- **Instructions for the task**: All of the data must be returned word for word.

(Dataset entries)
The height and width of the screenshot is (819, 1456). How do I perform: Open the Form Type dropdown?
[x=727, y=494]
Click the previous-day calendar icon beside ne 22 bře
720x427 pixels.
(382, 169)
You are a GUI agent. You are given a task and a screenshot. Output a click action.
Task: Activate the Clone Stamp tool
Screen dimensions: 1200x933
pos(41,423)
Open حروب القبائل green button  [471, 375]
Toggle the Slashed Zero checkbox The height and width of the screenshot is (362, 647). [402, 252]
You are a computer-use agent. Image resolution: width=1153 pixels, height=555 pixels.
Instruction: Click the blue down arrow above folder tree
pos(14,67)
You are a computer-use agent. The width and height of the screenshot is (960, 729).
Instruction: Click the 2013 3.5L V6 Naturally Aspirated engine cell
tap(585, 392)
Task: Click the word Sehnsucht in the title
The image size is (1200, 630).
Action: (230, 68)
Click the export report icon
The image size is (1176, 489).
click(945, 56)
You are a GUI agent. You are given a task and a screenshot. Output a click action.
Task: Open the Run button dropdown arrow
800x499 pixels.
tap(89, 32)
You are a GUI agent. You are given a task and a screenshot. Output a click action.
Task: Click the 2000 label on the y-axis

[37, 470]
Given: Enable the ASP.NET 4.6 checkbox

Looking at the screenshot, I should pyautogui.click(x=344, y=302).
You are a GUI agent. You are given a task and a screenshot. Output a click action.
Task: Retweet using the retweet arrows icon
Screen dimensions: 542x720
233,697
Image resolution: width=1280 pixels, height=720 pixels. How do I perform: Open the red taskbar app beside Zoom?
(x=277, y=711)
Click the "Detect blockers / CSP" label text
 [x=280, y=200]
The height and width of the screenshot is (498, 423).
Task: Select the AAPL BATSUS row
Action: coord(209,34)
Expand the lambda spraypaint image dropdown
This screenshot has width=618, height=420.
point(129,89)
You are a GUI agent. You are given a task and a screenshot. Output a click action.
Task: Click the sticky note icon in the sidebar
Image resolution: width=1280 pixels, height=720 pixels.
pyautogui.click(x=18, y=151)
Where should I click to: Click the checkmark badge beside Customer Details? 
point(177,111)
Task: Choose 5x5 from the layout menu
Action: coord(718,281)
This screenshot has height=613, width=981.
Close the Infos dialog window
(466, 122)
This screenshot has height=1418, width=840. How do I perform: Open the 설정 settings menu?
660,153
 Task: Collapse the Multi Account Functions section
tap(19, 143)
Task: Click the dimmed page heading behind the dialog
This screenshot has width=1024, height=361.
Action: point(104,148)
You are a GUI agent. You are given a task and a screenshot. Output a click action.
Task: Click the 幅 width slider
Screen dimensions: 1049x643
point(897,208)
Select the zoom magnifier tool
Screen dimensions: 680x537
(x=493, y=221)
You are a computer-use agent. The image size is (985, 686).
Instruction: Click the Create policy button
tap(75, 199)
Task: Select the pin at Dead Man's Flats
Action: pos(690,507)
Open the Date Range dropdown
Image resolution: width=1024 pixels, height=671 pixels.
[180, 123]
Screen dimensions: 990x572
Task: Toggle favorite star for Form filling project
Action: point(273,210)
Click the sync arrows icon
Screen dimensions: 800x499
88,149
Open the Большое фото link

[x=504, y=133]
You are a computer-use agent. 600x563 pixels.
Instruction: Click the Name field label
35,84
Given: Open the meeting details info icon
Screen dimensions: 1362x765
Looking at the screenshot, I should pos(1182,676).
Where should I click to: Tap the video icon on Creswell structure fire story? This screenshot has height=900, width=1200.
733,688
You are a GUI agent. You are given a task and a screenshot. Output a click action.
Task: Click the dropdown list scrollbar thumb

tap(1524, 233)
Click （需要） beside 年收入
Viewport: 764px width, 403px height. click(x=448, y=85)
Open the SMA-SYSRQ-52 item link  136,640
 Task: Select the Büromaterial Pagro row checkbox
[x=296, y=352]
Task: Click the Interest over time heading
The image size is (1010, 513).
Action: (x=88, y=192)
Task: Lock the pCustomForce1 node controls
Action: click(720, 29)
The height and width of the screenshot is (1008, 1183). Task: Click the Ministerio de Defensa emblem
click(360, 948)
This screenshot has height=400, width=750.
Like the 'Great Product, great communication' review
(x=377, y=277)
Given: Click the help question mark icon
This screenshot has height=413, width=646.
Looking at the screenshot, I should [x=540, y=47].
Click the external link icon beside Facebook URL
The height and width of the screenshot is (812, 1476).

- **Solution to this exercise**:
The height and width of the screenshot is (819, 1456). How do I perform: Open the Form Type dropdown?
[x=727, y=494]
Click the previous-day calendar icon beside ne 22 bře
720x427 pixels.
(382, 169)
You are a GUI agent. You are given a task and a screenshot. Output a click action.
Task: Activate the Clone Stamp tool
Screen dimensions: 1200x933
pos(41,423)
Open حروب القبائل green button  [471, 375]
Toggle the Slashed Zero checkbox The height and width of the screenshot is (362, 647). [402, 252]
You are a computer-use agent. Image resolution: width=1153 pixels, height=555 pixels.
Instruction: Click the blue down arrow above folder tree
pos(14,67)
You are a computer-use agent. The width and height of the screenshot is (960, 729).
Instruction: Click the 2013 3.5L V6 Naturally Aspirated engine cell
tap(585, 392)
Task: Click the word Sehnsucht in the title
The image size is (1200, 630).
Action: (230, 68)
Click the export report icon
The image size is (1176, 489).
click(945, 56)
You are a GUI agent. You are given a task and a screenshot. Output a click action.
Task: Open the Run button dropdown arrow
800x499 pixels.
tap(89, 32)
You are a GUI agent. You are given a task and a screenshot. Output a click action.
Task: Click the 2000 label on the y-axis

[37, 470]
Given: Enable the ASP.NET 4.6 checkbox

Looking at the screenshot, I should pyautogui.click(x=344, y=302).
You are a GUI agent. You are given a task and a screenshot. Output a click action.
Task: Retweet using the retweet arrows icon
Screen dimensions: 542x720
233,697
Image resolution: width=1280 pixels, height=720 pixels. How do I perform: Open the red taskbar app beside Zoom?
(x=277, y=711)
Click the "Detect blockers / CSP" label text
 [x=280, y=200]
The height and width of the screenshot is (498, 423).
Task: Select the AAPL BATSUS row
Action: coord(209,34)
Expand the lambda spraypaint image dropdown
This screenshot has width=618, height=420.
point(129,89)
You are a GUI agent. You are given a task and a screenshot. Output a click action.
Task: Click the sticky note icon in the sidebar
Image resolution: width=1280 pixels, height=720 pixels.
pyautogui.click(x=18, y=151)
Where should I click to: Click the checkmark badge beside Customer Details? 
point(177,111)
Task: Choose 5x5 from the layout menu
Action: coord(718,281)
This screenshot has height=613, width=981.
Close the Infos dialog window
(466, 122)
This screenshot has height=1418, width=840. How do I perform: Open the 설정 settings menu?
660,153
 Task: Collapse the Multi Account Functions section
tap(19, 143)
Task: Click the dimmed page heading behind the dialog
This screenshot has width=1024, height=361.
Action: point(104,148)
You are a GUI agent. You are given a task and a screenshot. Output a click action.
Task: Click the 幅 width slider
Screen dimensions: 1049x643
point(897,208)
Select the zoom magnifier tool
Screen dimensions: 680x537
(x=493, y=221)
You are a computer-use agent. The image size is (985, 686).
Instruction: Click the Create policy button
tap(75, 199)
Task: Select the pin at Dead Man's Flats
Action: pos(690,507)
Open the Date Range dropdown
Image resolution: width=1024 pixels, height=671 pixels.
[180, 123]
Screen dimensions: 990x572
Task: Toggle favorite star for Form filling project
Action: point(273,210)
Click the sync arrows icon
Screen dimensions: 800x499
88,149
Open the Большое фото link

[x=504, y=133]
You are a computer-use agent. 600x563 pixels.
Instruction: Click the Name field label
35,84
Given: Open the meeting details info icon
Screen dimensions: 1362x765
Looking at the screenshot, I should pos(1182,676).
Where should I click to: Tap the video icon on Creswell structure fire story? This screenshot has height=900, width=1200.
733,688
You are a GUI agent. You are given a task and a screenshot. Output a click action.
Task: Click the dropdown list scrollbar thumb

tap(1524, 233)
Click （需要） beside 年收入
Viewport: 764px width, 403px height. click(x=448, y=85)
Open the SMA-SYSRQ-52 item link  136,640
 Task: Select the Büromaterial Pagro row checkbox
[x=296, y=352]
Task: Click the Interest over time heading
The image size is (1010, 513).
Action: (x=88, y=192)
Task: Lock the pCustomForce1 node controls
Action: click(720, 29)
The height and width of the screenshot is (1008, 1183). Task: Click the Ministerio de Defensa emblem
click(360, 948)
This screenshot has height=400, width=750.
Like the 'Great Product, great communication' review
(x=377, y=277)
Given: Click the help question mark icon
This screenshot has height=413, width=646.
Looking at the screenshot, I should [x=540, y=47].
Click the external link icon beside Facebook URL
The height and width of the screenshot is (812, 1476).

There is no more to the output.